Sua expressão meiga, em um instante, foi se desfazendo, abrindo espaço para um sorriso macabro. Ela se curvou, erguendo a bainha de seu vestido rasgado e se apresentou.
— Não que vá lembrar, mas… meu nome é Zahara.
Como um ato instintivo de um animal selvagem, ele saltou para trás para se distanciar de Zahara, que ainda não havia feito nada.
Ela… é um inimigo.
Parecia estranho, mas o demônio pressentiu perigo.
Em resposta, começou a rosnar enquanto seu corpo crescia de tamanho, se preparando para um possível confronto. Mas a jovem, em resposta, apenas estendeu a sua mão.
Com sua palma virada para cima, em um movimento singelo, sua mão se fechou e o corpo da criatura implodiu em vários pedaços.
Como em um piscar de olhos, ou em um estalar de brasas, a luz do céu noturno refletiu sobre fios e fios que o cortaram em pedaços, de cima a baixo, dos pés ao pescoço, decapitando-o.
E antes que o brilho de seus olhos se apagasse, ela se aproximou a passos suaves, até que se pôs de pé em sua frente e pegou o seu crânio do chão, erguendo-o como um troféu.
— Um final miserável… Digno do rei da miséria — disse, com um sorriso retorcido em seu rosto.
Parte 2
— Elise!
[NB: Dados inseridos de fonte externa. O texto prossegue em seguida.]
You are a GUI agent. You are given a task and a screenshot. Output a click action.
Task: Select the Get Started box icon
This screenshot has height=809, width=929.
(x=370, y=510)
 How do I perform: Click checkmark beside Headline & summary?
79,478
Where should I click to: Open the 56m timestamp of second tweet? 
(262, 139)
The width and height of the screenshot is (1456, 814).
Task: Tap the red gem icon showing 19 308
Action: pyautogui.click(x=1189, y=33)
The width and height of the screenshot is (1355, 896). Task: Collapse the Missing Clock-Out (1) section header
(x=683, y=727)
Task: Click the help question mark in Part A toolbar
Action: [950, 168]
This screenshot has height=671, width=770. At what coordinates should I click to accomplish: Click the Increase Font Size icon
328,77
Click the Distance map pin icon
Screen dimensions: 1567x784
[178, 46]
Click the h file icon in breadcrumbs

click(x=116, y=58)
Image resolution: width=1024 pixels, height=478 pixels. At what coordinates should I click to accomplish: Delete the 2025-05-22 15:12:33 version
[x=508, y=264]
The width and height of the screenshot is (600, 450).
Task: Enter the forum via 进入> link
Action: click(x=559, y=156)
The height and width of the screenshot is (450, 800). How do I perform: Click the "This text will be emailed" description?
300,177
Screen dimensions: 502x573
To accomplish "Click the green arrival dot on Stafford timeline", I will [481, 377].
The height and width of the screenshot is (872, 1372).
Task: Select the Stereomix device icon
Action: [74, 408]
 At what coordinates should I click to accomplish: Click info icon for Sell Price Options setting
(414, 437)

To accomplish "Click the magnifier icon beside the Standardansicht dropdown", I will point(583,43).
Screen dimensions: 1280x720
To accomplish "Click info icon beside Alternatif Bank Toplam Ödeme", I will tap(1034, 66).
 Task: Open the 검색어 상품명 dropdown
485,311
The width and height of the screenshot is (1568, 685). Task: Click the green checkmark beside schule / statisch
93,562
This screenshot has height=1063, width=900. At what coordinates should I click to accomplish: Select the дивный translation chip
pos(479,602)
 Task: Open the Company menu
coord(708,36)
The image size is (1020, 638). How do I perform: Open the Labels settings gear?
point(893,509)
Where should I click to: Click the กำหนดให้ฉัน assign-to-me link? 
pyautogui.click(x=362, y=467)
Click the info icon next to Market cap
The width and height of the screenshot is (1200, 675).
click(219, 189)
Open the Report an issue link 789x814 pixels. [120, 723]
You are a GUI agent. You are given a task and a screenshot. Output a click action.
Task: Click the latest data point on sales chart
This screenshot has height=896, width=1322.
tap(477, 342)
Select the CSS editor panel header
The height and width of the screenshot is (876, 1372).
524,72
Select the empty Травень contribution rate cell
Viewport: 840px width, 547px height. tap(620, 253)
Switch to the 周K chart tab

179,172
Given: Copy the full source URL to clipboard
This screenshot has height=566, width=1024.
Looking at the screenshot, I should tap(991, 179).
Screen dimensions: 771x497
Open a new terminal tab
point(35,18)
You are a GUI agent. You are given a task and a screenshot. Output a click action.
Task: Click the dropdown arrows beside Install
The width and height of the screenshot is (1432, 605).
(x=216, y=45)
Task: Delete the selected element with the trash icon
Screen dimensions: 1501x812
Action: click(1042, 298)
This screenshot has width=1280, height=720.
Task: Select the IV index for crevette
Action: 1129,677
Elise! O que aconteceu aqui?! Você consegue se mover?
Ao ouvir uma voz familiar, Elise abriu lentamente os olhos e viu um homem de cabelos grisalhos com o estandarte do reino de Helgrath preso em suas costas.
— Comandante Alaric?… — respondeu, ainda atordoada.
— Não se levante. O que aconteceu com todos?
— Ahn!? Eu… eu… espera! E o capitão Darius?!
Ela tentou se levantar novamente, mas o comandante a impediu.
— Acionei os cavaleiros assim que vi a insígnia de Darius se apagar. Lamento informar, mas do jeito que está… ele vai ter que se aposentar. Ainda assim, dado esse cenário infernal, é um milagre que vocês dois estejam vivos.
— Ele sobreviveu… graças aos deuses! — suspirou de alívio, ainda triste pelos seus outros dois companheiros.
— Sobre esse curativo… — disse enquanto olhava para o pano amarrado em seu ombro — foi você que fez?
— Isso? Não, eu…
Além do comandante Alaric, outros dez soldados faziam sua guarda. Darius, ainda desacordado, recebia tratamento médico de alguns deles e outros se aproximaram de Elise para tratá-la.
Enquanto observava a movimentação, seus olhos vagavam à procura de uma imagem etérea que ela malmente recordava.
— Comandante!
— Diga, soldado.
— O senhor!… O senhor encontrou mais alguém pelo pântano?
— Outra pessoa? Foi uma pessoa que fez tudo isso? — indagou-a, agitado.
— Não! — respondeu Elise energicamente, mas seu ferimento começou a doer.
— Entendo — suspirou. — Meus homens já fizeram a varredura por todo o pântano, não encontramos nenhuma presença anormal.
“A criatura também sumiu?”, pensou Elise, enquanto encarava as profundezas do pântano.
Continuou Alaric:
— Primeiro vamos nos retirar daqui e depois faremos um relatório. Coloquem ela e os outros em macas, estamos nos retirando do pântano.
Elise deitou-se na maca e assistiu enquanto os soldados colocavam Darius, Nord e Liam sobre as outras.
O choque de tudo que havia acontecido parecia ter deixado uma marca profunda em sua alma.
Mesmo para alguém que já havia perdido tudo uma vez, assistir tudo acontecer de novo… isso não era algo que um ser humano pudesse se acostumar.
Seus cabelos outrora dourados estavam agora ruivos, tingidos pelo seu sangue, e sua aura resplandecente parecia vacilar.
Seja pelo cansaço ou pelo trauma, ao passo que observava a luz das estrelas transpassar pelos galhos das árvores, ela adormeceu como se não dormisse há dias.